Forum Topics LOV LOV Financials

Pinned straw:

Added a month ago

my 2c

LOV FH26 RESULT

There were two negative surprises in the LOV result and a couple of positive ones. The first negative surprise was the size of the losses at the start-up Jewells, being $11m for the half. The second negative surprise was the poor showing of sales in Australia. The positives were the rate of store rollout and the GM. Overall, the core franchise did very well, driven by growth in Europe and the Americas. LFL sales +2.2%, imo, good enough.

Americas increased stores by 18 and Europe by 39. There was a strong showing in the Americas, which LOV described as driven by a buoyant consumer, in-store execution and good product range.

The core business reported sales up 23%, GM up 23%, ebit up 20% and NPAT up 22%, all very good numbers. Store count ended the period at 1095, a better run rate than my expectations, with acceleration mainly in Europe. 85 new stores were opened, and 17 closed, 7 moved. Active management of the store inventory remains a core feature of LOV and a competitive advantage. “Being very selective about the location of the site and very demanding in terms of the ROI. And we've been negotiating hard with the landlords to make sure we've got compelling deals.
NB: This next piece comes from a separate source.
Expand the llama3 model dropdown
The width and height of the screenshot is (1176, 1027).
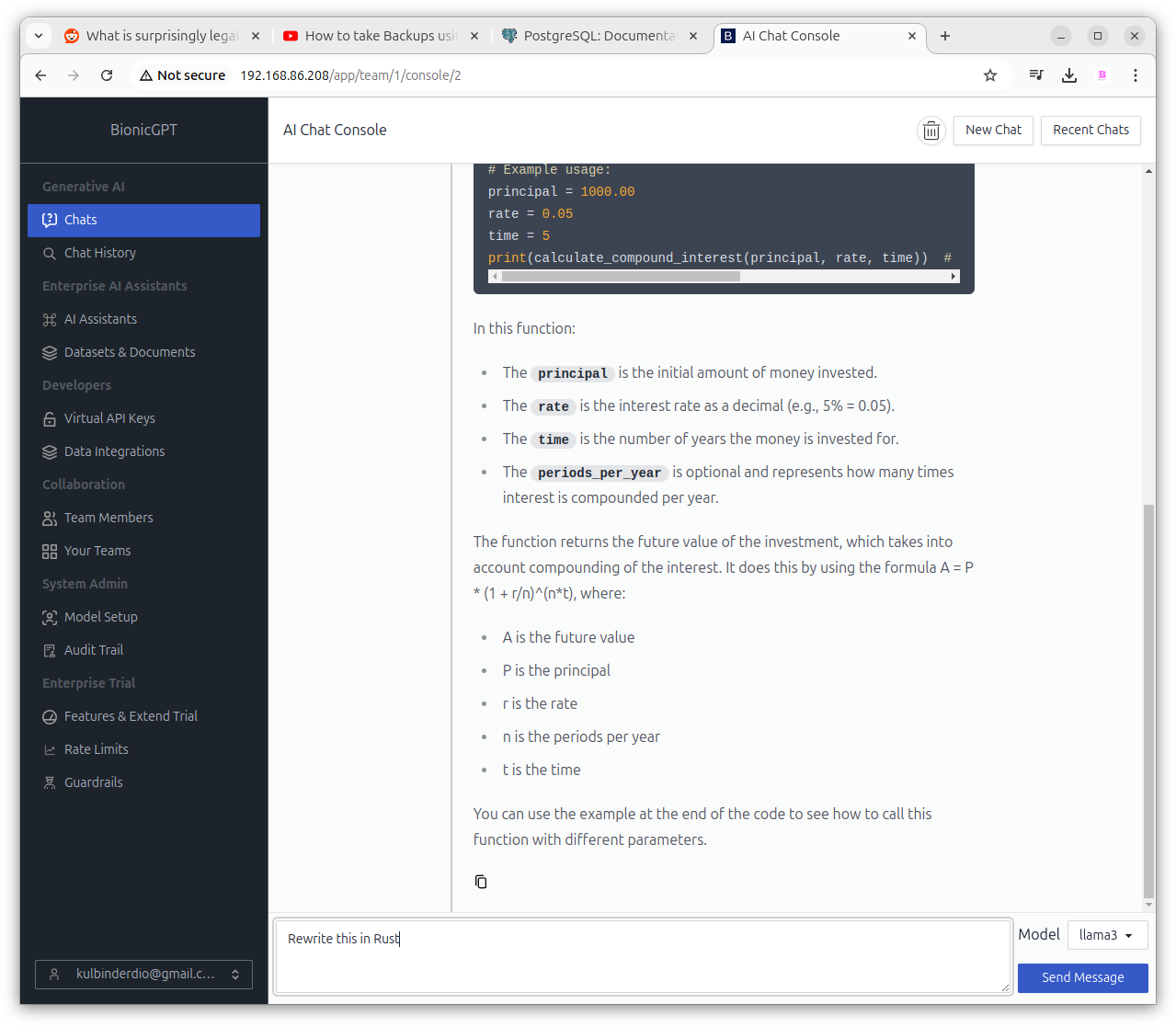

So I would take it as a positive the fact that the stores we've been signing off have been very accretive.”

Core GM was 50bp higher at 82.9%, outstanding margins for a low-end retailer. Jewels cost 0.7% for the group as a whole, which is a big impact for a small amount of sales. LOV described the Gm improvement as “This result has been delivered from tight management of supplier cost prices, promotions, and our focus on keeping our inventory healthy, as well as improved performance in management of shrinkage across the business.” In the Q&A, LOV highlighted the lack of promotional activity, LOV being not willing to buy sales.

Claire's is a competitor that is in the throes of receivership. Lov commented that where there is overlap in the US, LOV is expected to gain share, especially in piercings. The Uk is only now entering receivership, and more stores are expected to be gained in the 2H than the FH. LOV states that they are being very selective in acquiring Claire's stores, and some had onerous leases, which helped cause their demise. LOV has a competitive advantage over its competitors, given its scale over suppliers, in-house design and fast logistics and supply chain.

LOV is very miserly with its capital. Over its history, there has been no large M&A or extravagant capex spend. The business is run very tightly and made to make money, not build empires. That is a common feature of owner-operator models. LOV described Jewells as a modest investment to potentially find a second global brand. This is a trial for a second global brand. Whether the more upmarket concept will work on the scale of LOV is yet to be determined. We also know that the market is not very efficient at pricing options and will likely extrapolate losses, which could open opportunities with the SP. In the end, it is a trust me situation with a management team that is exceptionally frugal, and although they will give it a real go, they will likely not persist forever if the concept does not work. I now look at LOV as two businesses and give modest positive value to Jewells and value the underlying core. At worst, Jewells is probably a 3-5% writeoff; (maybe much less), if it succeeds, obviously much more upside.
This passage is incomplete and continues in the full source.